The mosque was secularized after Soviet rule was established in Armenia. The mosque's entrances and exits were modified significantly. The main gate, on the southern side, to the right of the minaret was blocked. The western gate was "incorporated into a residence complex and became hardly recognizable as an entrance." The entrance on the northern side became the only entrance. It is accessible and visible from Mashtots Avenue. Beginning with Alexander Tamanian's 1924 master plan for Yerevan, the mosque has been situated more than two meters below the street level, which requires visitors to descend a flight of steps.
The mosque ceased to operate as a religious institution in the mid-1920s. Its courtyard became a "creative space for Armenian artists, writers, poets, and intelligentsia, facilitating the production of a new cultural and aesthetic order for socialist Armenia.

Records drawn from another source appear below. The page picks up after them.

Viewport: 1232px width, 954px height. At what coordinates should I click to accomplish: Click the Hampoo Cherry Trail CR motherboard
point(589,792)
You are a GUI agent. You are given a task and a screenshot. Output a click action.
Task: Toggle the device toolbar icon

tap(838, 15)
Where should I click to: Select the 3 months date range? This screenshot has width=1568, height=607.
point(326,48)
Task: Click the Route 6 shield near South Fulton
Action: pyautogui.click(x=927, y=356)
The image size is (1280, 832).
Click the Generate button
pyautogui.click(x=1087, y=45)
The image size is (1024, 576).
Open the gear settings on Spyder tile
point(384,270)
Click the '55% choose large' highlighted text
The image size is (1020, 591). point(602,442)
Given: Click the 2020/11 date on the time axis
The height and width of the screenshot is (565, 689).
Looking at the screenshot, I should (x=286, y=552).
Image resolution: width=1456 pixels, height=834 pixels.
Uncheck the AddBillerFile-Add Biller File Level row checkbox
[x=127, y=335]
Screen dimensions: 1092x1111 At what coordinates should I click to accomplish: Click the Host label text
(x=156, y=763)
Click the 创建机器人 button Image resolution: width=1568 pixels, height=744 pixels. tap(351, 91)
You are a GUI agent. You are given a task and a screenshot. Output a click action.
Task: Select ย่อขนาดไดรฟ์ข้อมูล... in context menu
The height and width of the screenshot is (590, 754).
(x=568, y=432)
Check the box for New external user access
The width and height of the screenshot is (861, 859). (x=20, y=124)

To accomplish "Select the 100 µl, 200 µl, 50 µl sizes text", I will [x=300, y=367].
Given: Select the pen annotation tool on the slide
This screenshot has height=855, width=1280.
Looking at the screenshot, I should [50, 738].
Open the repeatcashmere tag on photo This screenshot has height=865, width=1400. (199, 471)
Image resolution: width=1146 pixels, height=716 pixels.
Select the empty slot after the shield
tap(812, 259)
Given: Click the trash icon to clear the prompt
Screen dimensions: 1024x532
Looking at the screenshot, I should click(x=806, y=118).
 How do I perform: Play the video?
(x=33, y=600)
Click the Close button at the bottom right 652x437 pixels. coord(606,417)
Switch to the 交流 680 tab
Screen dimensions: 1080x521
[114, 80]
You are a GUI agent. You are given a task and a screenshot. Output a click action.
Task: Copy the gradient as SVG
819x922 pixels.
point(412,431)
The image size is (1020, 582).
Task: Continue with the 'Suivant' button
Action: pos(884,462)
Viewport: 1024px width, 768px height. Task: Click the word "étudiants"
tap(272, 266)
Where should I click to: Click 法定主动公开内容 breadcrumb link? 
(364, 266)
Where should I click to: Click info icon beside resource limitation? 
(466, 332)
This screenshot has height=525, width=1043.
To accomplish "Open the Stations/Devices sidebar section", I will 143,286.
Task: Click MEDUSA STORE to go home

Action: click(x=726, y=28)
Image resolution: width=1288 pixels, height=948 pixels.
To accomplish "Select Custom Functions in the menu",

The courtyard was protected by large elm and plane trees, and in this way provided the hot and dusty city with a shaded refuge." The courtyard housed a teahouse, which became a hub for intellectual gatherings. Yeghishe Charents, Martiros Saryan, Aksel Bakunts were among its regular visitors. Foreign guests included Armenian-American writer William Saroyan, Russian Jewish poet Osip Mandelstam, Russian novelist Andrei Bely and others. Local artists used the "courtyard for exhibitions and as a laboratory for new socialist spirituality."
In the 1930s first the Anti-Religious Museum and subsequently the Museum of Antifascism were housed at the mosque. From 1936 until the collapse of the Soviet Union, the mosque housed the Museum of Natural Sciences, which included a planetarium inside the main prayer hall and the Yerevan History Museum.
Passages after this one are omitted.